Robot Planning and Situation Handling with Active Perception
Robots can now actively perceive and adapt to jamming doors and fallen objects.
Current robots can plan complex tasks but struggle when real-world surprises occur during execution—like a door jamming or an object falling. These situations arise from the robot's own action failures or external disturbances (e.g., human activity). Detecting and adapting to them in real time is a major barrier to long-term autonomy.
To address this, a team of researchers from multiple institutions introduced VAP-TAMP (Vision-Action Perception Task and Motion Planning). The framework uses action knowledge to strategically prompt vision-language models (VLMs) for active view selection—essentially telling the robot where to look next to assess the situation. It then builds and reasons over scene graphs to integrate task planning with motion planning. VAP-TAMP was evaluated on service tasks in simulation and on a physical mobile manipulation platform, demonstrating its ability to detect and recover from execution-time failures and external disturbances, bringing robots closer to reliable, long-duration operation.
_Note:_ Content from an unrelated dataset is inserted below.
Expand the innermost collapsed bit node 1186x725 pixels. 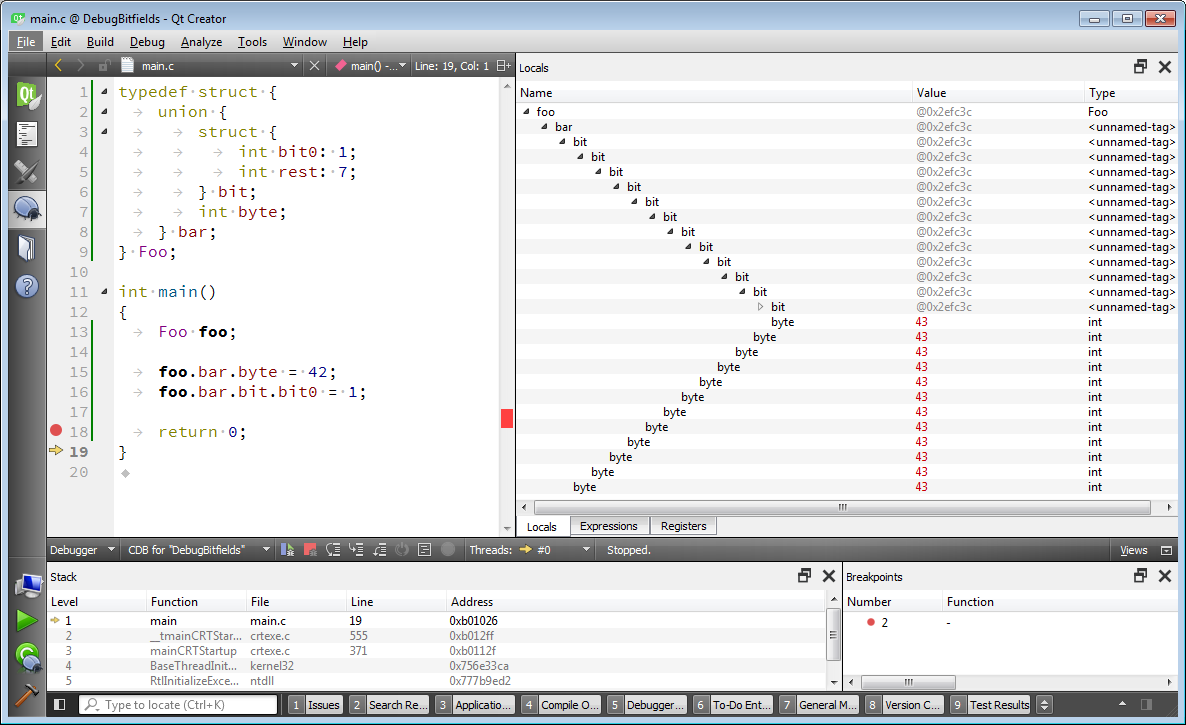click(x=760, y=307)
- VAP-TAMP uses action knowledge to prompt vision-language models for active view selection and situation assessment.
- It constructs and reasons over scene graphs for integrated task and motion planning, handling jamming doors and fallen objects.
- Evaluated on simulation and a real mobile manipulation platform, showing ability to handle execution-time failures and external disturbances.
Why It Matters
VAP-TAMP bridges the gap between robot planning and real-world unpredictability, enabling long-term autonomy.